La Fashion Week de Londres vient de gagner un invité pour le moins inattendu. Pour la première fois de son histoire, Marks & Spencer s’est offert un véritable défilé inscrit au calendrier officiel de la LFW. Et le timing est plutôt parfait : en 2026, l’enseigne britannique célèbre exactement 100 ans de mode.

Le rendez-vous avait lieu hier, le 18 septembre au Design Museum de Londres, où M&S a présenté 59 silhouettes, entre womenswear et menswear. Mais loin de transformer l’événement en simple anniversaire nostalgique, la marque a utilisé son immense archive comme point de départ pour réinterpréter ses classiques.
Et cette archive est loin d’être petite. Installée à Leeds, elle conserve plus de 72 000 pièces historiques. Les équipes de création de M&S s’y sont plongées pour retrouver des coupes, matières, imprimés et détails qui ont marqué les différentes décennies de la marque, avant de les retravailler pour aujourd’hui.

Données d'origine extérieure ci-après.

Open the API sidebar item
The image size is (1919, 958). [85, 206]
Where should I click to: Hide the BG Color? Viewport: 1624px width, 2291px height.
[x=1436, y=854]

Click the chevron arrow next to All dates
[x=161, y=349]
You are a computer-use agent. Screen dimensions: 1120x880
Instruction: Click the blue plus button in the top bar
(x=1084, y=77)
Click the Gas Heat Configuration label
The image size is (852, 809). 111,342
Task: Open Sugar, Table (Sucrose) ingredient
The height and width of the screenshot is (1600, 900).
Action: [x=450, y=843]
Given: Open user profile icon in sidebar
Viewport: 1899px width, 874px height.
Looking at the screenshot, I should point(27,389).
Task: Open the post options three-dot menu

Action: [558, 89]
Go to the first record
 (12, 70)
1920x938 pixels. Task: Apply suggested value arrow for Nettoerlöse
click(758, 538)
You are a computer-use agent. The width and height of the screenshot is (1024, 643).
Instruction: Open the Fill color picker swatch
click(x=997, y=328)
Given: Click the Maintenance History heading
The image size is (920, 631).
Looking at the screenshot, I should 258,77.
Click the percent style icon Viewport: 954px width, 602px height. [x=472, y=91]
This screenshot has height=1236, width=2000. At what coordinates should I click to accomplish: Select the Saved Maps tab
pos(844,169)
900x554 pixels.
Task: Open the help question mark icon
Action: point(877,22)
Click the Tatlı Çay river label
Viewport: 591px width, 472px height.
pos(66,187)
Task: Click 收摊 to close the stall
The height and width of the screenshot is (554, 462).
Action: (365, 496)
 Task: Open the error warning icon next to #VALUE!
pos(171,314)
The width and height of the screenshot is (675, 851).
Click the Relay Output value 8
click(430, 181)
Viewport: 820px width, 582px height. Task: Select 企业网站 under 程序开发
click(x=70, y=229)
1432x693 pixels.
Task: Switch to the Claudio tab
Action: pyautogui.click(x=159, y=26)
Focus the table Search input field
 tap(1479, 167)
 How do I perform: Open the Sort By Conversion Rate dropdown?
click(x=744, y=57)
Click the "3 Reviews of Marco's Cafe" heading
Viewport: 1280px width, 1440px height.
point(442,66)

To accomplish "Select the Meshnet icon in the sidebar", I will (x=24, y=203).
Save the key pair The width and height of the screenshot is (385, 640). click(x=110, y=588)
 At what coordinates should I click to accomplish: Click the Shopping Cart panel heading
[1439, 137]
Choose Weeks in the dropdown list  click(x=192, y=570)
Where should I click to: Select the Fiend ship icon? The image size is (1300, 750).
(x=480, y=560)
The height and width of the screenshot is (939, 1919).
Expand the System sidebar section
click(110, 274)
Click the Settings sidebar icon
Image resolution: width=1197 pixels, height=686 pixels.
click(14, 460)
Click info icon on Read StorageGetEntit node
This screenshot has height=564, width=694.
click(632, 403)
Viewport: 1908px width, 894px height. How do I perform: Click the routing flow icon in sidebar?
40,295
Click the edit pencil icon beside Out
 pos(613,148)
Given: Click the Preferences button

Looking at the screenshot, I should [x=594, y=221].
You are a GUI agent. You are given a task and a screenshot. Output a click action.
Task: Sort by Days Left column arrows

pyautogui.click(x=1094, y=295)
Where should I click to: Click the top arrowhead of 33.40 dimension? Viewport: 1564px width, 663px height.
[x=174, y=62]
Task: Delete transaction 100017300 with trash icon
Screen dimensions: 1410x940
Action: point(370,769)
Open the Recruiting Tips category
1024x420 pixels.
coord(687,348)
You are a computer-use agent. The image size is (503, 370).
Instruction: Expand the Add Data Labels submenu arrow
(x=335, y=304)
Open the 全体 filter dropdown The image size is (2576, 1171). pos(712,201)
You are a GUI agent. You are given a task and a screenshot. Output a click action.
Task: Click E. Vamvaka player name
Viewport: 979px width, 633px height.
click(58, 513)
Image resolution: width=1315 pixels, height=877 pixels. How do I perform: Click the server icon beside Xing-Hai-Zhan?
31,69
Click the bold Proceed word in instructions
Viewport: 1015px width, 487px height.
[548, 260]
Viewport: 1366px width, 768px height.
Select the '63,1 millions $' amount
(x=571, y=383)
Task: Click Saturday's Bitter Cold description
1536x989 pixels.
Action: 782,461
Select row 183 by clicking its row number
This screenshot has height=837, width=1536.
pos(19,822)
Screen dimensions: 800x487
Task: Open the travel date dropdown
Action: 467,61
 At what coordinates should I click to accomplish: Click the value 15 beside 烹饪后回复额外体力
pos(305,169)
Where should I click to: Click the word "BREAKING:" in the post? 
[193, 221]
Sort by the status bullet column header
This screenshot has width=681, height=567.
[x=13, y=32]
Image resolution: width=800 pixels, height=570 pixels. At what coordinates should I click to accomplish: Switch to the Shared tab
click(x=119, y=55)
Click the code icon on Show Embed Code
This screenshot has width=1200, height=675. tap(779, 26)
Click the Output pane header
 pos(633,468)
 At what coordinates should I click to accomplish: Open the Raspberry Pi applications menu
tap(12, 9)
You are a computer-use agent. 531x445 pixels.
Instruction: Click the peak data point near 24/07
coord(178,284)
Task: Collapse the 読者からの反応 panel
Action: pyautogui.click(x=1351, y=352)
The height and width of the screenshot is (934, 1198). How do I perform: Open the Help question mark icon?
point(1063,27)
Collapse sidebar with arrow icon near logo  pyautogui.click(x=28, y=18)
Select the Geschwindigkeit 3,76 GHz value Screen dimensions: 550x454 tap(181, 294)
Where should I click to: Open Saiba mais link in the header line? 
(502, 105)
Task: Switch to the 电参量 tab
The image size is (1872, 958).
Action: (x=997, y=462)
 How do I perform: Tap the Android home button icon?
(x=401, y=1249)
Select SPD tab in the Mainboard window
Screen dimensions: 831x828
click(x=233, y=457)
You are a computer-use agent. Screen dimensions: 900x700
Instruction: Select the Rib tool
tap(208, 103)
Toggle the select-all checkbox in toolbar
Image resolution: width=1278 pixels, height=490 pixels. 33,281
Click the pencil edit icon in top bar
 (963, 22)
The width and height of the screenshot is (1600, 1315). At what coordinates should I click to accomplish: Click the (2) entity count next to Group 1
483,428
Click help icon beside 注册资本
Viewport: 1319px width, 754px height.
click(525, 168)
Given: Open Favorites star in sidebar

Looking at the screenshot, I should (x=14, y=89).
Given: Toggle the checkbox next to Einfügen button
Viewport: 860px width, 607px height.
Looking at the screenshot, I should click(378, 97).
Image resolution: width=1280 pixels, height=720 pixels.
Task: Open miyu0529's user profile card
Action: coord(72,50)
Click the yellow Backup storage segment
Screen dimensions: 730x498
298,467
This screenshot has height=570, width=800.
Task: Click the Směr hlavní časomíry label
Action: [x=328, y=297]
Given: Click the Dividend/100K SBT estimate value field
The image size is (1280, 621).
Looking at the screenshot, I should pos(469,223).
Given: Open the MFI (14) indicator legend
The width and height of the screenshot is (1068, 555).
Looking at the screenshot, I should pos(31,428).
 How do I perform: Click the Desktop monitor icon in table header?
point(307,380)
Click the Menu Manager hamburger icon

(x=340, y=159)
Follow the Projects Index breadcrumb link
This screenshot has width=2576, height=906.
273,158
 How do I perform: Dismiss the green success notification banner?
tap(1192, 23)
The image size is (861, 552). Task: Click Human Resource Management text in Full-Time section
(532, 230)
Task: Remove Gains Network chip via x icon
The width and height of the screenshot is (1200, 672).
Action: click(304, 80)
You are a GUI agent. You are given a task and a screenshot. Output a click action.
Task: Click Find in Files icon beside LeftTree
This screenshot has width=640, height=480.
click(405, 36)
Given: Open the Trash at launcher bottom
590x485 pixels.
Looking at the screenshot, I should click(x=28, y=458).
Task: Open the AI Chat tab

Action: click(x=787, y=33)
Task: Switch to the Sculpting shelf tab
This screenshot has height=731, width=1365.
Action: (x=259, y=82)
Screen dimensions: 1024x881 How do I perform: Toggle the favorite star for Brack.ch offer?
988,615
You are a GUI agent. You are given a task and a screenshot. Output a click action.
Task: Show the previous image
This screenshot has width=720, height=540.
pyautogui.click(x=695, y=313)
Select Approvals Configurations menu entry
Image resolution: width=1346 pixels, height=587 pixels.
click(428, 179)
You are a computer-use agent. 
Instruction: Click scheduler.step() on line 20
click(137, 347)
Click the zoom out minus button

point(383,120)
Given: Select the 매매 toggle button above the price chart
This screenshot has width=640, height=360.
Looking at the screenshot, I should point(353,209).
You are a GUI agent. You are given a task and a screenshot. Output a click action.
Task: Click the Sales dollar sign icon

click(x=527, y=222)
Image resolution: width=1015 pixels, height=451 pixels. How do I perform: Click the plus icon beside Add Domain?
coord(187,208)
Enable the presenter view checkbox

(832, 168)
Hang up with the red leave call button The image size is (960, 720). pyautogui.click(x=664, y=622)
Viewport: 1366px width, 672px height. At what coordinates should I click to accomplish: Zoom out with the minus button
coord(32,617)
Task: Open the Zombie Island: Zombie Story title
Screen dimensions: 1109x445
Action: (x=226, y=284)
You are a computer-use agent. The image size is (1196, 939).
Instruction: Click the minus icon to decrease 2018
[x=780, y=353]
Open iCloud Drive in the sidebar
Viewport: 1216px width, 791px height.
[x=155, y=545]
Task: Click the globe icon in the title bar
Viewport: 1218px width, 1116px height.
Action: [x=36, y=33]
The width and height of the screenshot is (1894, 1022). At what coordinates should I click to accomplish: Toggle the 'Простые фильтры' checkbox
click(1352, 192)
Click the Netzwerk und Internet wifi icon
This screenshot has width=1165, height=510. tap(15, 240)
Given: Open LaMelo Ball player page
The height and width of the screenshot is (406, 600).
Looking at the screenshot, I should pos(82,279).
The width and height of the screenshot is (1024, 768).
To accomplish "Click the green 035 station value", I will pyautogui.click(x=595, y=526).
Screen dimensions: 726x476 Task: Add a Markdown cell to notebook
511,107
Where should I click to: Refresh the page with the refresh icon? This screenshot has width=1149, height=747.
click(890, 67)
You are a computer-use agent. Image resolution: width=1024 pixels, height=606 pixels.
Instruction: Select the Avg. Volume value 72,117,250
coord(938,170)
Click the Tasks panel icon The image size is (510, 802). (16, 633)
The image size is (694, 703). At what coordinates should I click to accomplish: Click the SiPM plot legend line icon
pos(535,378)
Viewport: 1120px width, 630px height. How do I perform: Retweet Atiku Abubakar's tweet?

Sur le podium, on retrouve donc plusieurs signatures de l’enseigne : tailoring, maille, chemises, manteaux, denim et imprimés floraux. Mais certains looks prennent une direction nettement plus mode, avec un smoking noir, un pantalon rouge éclatant, une cape en satin inspirée des années 1920 ou encore une veste aviateur en similicuir bordée de fausse fourrure.
Le défilé faisait également quelques clins d’œil très précis à l’histoire de M&S. Une veste en shearling s’inspire ainsi d’une pièce vintage St Michael, tandis qu’un costume et une chemise blanche reprennent l’esprit des silhouettes portées par Christy Turlington dans les campagnes de la marque dans les années 1990.
Et évidemment, M&S n’allait pas organiser son premier show de Fashion Week sans faire les choses différemment. Ici, pas question de présenter une collection pendant six mois avant de la voir arriver en boutique. Le concept était « see now, buy now » : les 59 looks étaient disponibles à l’achat immédiatement après le défilé, en ligne et dans dix grands magasins au Royaume-Uni et en Irlande. Une sélection est également proposée à l’international via Zalando.
Même le casting avait quelque chose de particulier. Parmi les mannequins figuraient les supermodels des années 1990 Jodie Kidd, Erin O’Connor et Karen Elson, ainsi que Lennon Gallagher. Une manière assez évidente de faire dialoguer plusieurs générations de la mode britannique.
Côté prix, M&S reste fidèle à son positionnement : la moitié de la collection est proposée à moins de 55 £, avec par exemple une veste de smoking à 85 £, un jean wide-leg à 42 £ ou encore un top cape en satin à 55 £.
Mais derrière le spectacle, l’enjeu est surtout commercial. M&S cherche depuis plusieurs années à renforcer l’image mode de son offre et à attirer une clientèle plus jeune et davantage intéressée par la mode. Ce premier passage à la Fashion Week est donc aussi une façon de montrer que l’enseigne peut désormais jouer sur le même terrain médiatique que les acteurs plus spécialisés du secteur.
Après un siècle passé à habiller le Royaume-Uni depuis le high street, M&S vient donc littéralement de monter sur le podium.
Et pour son premier défilé, l’enseigne a choisi de regarder derrière elle… juste assez pour mieux montrer où elle veut aller.